(Stored data entries)
--- START ---

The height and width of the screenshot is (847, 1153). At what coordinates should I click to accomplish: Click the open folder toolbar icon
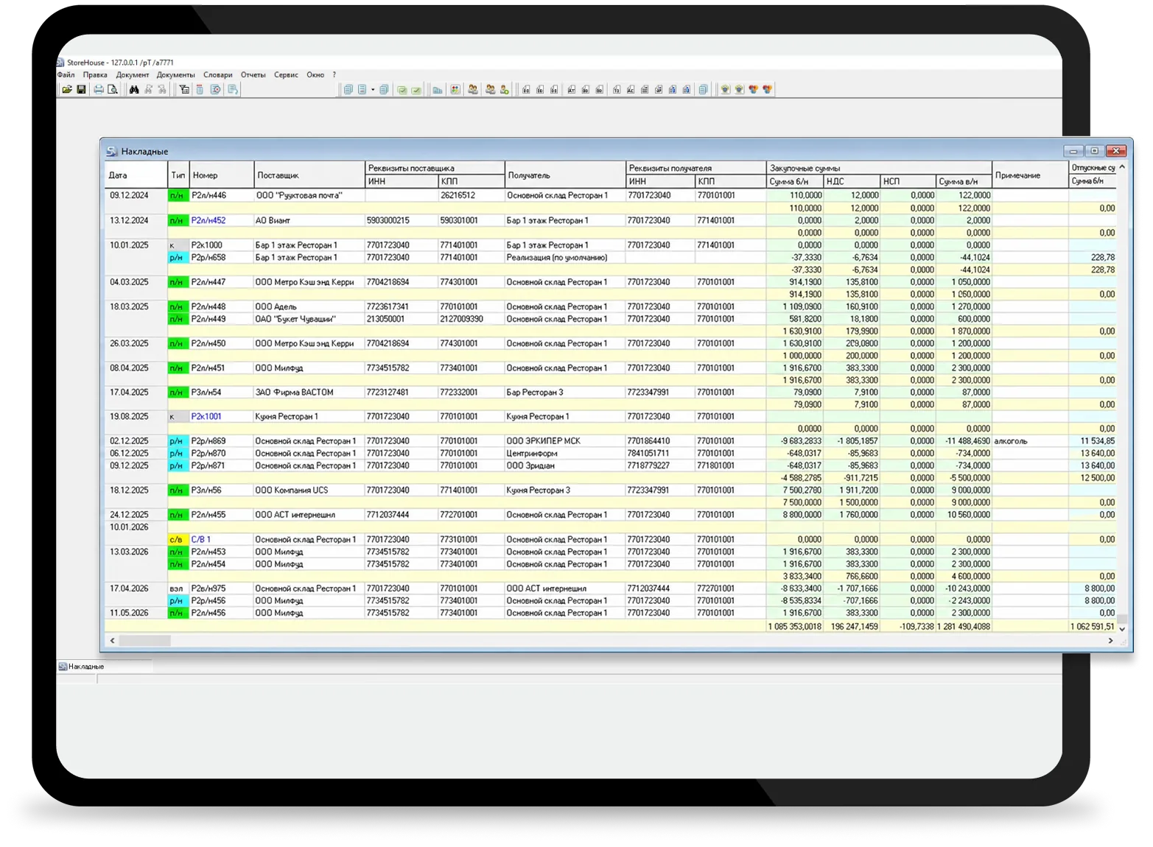[x=67, y=90]
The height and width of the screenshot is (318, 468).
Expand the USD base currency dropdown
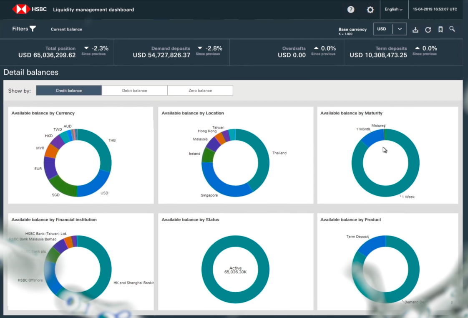click(x=399, y=29)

--- END ---

- About this task
Your copy of the data above should match it exactly, apart from the images.

- Exercise output
The height and width of the screenshot is (847, 1153). At what coordinates should I click to accomplish: Click the open folder toolbar icon
[x=67, y=90]
The height and width of the screenshot is (318, 468).
Expand the USD base currency dropdown
click(x=399, y=29)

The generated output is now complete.